EXERCISE BRIEF>
Return every line from the records below that has the word "computer".
-- RECORDS FOR THE TASK follows --
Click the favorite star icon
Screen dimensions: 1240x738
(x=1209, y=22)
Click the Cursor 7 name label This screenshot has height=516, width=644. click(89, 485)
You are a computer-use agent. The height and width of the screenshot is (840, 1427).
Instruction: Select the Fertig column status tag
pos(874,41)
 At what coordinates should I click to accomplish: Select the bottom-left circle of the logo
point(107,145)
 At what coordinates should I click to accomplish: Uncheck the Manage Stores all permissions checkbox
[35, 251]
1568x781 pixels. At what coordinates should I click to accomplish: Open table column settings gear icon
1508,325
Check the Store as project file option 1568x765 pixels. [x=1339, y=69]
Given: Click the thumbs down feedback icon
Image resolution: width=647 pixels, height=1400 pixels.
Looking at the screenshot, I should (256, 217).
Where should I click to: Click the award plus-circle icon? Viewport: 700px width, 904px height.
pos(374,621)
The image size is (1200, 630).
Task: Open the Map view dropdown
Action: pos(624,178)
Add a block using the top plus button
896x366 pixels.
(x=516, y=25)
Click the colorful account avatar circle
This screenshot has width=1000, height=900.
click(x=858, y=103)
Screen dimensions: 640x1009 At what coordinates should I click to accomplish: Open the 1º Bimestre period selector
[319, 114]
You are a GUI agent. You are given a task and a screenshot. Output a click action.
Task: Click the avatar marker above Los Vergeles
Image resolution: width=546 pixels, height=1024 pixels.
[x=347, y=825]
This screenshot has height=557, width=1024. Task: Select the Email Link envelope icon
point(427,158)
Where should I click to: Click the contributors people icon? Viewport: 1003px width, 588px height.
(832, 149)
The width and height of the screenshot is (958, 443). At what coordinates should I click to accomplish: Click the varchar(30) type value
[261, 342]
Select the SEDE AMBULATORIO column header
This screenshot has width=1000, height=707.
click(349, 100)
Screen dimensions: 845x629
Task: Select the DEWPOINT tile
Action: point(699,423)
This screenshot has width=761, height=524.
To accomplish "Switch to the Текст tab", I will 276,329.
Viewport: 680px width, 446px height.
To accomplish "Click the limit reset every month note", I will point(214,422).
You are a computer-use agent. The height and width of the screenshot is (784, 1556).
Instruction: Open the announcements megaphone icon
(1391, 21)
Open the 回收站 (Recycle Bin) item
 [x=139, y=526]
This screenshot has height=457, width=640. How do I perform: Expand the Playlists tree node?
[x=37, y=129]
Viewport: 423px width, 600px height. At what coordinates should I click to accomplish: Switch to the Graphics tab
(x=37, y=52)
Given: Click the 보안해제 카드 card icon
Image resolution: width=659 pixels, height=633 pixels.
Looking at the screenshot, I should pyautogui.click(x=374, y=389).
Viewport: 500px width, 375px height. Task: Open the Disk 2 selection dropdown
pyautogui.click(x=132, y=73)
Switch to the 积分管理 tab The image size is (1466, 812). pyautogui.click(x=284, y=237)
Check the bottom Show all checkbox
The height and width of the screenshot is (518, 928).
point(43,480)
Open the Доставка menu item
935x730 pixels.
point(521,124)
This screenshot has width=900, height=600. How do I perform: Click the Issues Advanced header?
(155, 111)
-- RECORDS FOR THE TASK concluded --
ANSWER BOX>
You are a computer-use agent. The height and width of the screenshot is (840, 1427).
You are a computer-use agent. The height and width of the screenshot is (784, 1556).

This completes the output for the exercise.